Inclusive design challenge launches as 24-hour initiative

24-hour design challenge in Seoul

This year’s Inclusive Design Challenge, organised by the Helen Hamlyn Centre at the Royal College of Art, will be a 24-hour challenge that will be held on 18 April.

The initiative has been running for ten years as the Design Business Association Inclusive Design Challenge, which gave participants five months to address briefs using inclusive design principles. The challenge was only open to members of the DBA.

Over the past decade the challenge, which sees designers work with older and disabled people to develop more inclusive projects, has led to products such as Factory Design’s Milkman milk carton for arthritis sufferers and Seymour Powell’s ’Ello mobile phone.

This year the challenge is recalibrating as a 24-hour initiative, which will be open to all designers with a minimum of three years’ professional experience, who will be able to apply as individuals or as consultancy teams.

Julia Cassim, senior research fellow at the HHC, says the way in which designers work with design partners (such as disabled or older design ’users’) will change, with teams working closely with an individual design partner rather than engaging in a workshop process.

All intellectual property for the projects will rest with the design teams.

The design challenge will be sponsored by care provider Sanctuary Care, which has sponsored the DBA Inclusive Design Challenge for three years, while Design Week will be media parter.
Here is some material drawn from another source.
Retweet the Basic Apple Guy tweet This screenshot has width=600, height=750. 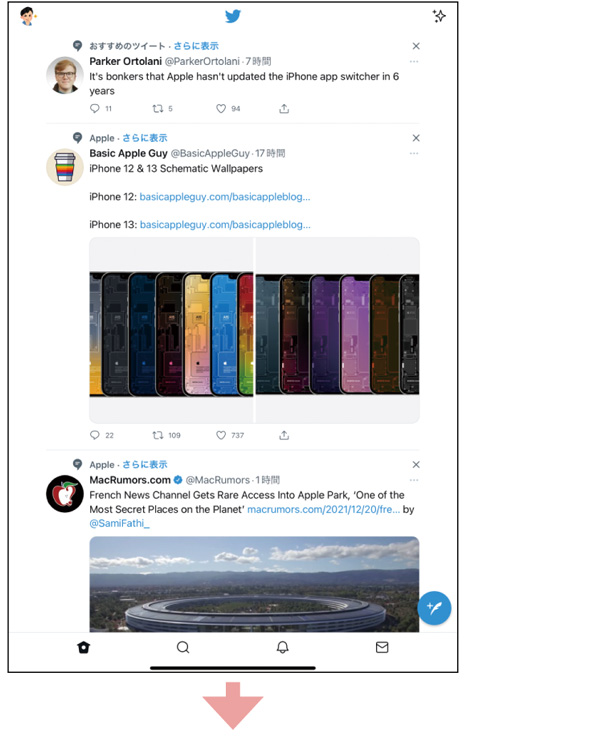(x=156, y=435)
This year’s Inclusive Design Challenge will take place as part of the Include 2011 conference, which will be held at the RCA from 18-20 April. The conference theme will be the role of inclusive design in making social innovation happen, although Cassim says the theme of the challenge might not necessarily be the same as the conference theme. Those entering the challenge will only find out the theme on the morning of the briefing.

Cassim says, ’Over the past ten years the DBA challenge has been the mothership – from that people have asked us to run innovation workshops for companies and universities. The challenge has been like a moderated tutorial on inclusive design and has also been a way of generating exemplars.’

She adds, ’In 2005 it became clear that you could play with the element of time while keeping the key elements of the process.’

The first 24-hour Inclusive Design Challenge was held in 2005 as part of that year’s Include conference. Since then 24and 48-hour challenges have been held in cities including Tokyo, Oslo, Tel Aviv, Jerusalem, Seoul and Dublin.

The Inclusive Design Challenge

  • Some 500 professional designers from 41 DBA member consultancies have taken part in the programme since its launch
  • In April 2010, the challenge marked a year of activity with an exhibition at London’s Victoria & Albert Museum, which then travelled to Boston and Seoul
  • BBC technology correspondent Rory Cellen-Jones has described the challenge as ’the combined Oscars and Olympics of inclusive design’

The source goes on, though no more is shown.